June 17, 2004
Pelham - What do you do to relieve stress? Maybe picking up a favorite book does the trick, but others pick up a cuddly puppy.
You're about to meet a man whose pets help unlock his shackles of depression.
Charles Hall loves teaching new dogs, new tricks. He says to the puppy, "Can you shake?You sweet thing, oh, you're getting lazy now?"
He's always had a passion for animals, so the animal lover shares his puppies with his roommates, who are inmates.
Hall is inmate # 358196. Hall adds, "I'm still a person in other people's eyes, but I'm a number to a computer. I've been in Autry State Prison, going on five years now."

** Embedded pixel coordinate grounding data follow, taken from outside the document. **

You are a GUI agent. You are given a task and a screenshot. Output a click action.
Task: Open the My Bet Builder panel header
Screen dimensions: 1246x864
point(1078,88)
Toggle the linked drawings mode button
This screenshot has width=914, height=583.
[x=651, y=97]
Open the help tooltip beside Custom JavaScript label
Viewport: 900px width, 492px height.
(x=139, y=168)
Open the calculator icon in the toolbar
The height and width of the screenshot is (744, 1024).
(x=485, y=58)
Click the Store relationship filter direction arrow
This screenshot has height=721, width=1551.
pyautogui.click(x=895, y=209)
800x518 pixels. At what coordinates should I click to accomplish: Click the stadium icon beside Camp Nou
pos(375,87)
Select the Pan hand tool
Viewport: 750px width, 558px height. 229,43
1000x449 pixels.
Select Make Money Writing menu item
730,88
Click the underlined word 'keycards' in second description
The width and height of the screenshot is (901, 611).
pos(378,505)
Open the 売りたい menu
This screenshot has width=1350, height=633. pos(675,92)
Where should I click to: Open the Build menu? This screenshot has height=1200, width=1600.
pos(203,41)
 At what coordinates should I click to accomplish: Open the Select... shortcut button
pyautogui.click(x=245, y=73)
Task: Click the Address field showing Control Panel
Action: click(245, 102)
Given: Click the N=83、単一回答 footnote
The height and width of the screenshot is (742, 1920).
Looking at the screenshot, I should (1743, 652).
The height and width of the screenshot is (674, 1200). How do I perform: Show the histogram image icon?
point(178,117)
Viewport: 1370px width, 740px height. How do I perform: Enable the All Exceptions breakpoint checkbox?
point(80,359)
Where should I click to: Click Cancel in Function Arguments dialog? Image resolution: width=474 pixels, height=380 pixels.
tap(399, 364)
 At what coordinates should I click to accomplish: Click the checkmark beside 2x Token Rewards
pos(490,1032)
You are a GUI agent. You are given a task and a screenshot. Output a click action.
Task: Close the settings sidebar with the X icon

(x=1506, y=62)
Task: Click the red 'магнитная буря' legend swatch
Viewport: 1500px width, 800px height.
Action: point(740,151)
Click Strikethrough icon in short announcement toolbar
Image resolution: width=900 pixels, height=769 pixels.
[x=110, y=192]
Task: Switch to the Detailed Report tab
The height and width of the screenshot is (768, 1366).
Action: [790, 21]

The 43-year-old was locked up for burglary. Now he steals away the hearts of the little four legged guys.
The puppies venture inside the sharp barbed wire once a week, giving inmates with mental health problems, like Hall, something soft to touch. Hall gets licked by the puppy and says, "Oh, good gracious, that's what I look forward to right there."
Pet Therapy is as simple as a lick. Hall, surrounded by security wire, admits, "Being in the situation that I'm in it's kind of depressing. I try to find ways to keep myself busy. This one here wants to keep me busy, he wants to climb all over me."
Keeps him busy and gives him responsibility. Activity Therapist, Chad Cavender, says, "They [inmates] wash the dogs and are really concerned about the dogs welfare and health."
Hall laughs while playing with the spotted pup, "We call him Spotty, for now."And for now, Hall is stuck with stripes, one down each leg of his pants. Hall says, "I've got approximately 10 more years. Yeah, but we make the best of it as we can."
And the best days are when the four legged visitors come trotting in. Hall hopes, "That computer will eventually spit my name out and will say we'll lets look at this fellow, it's about time for him to go home."
Home. Where he can hold a pet, not only Thursdays, but any day of the week.
Warden Frederick Head brought back pet therapy at Autry State Prison at the beginning of this year.
Out of 1500 male inmates, more than 400 are in the pet therapy program.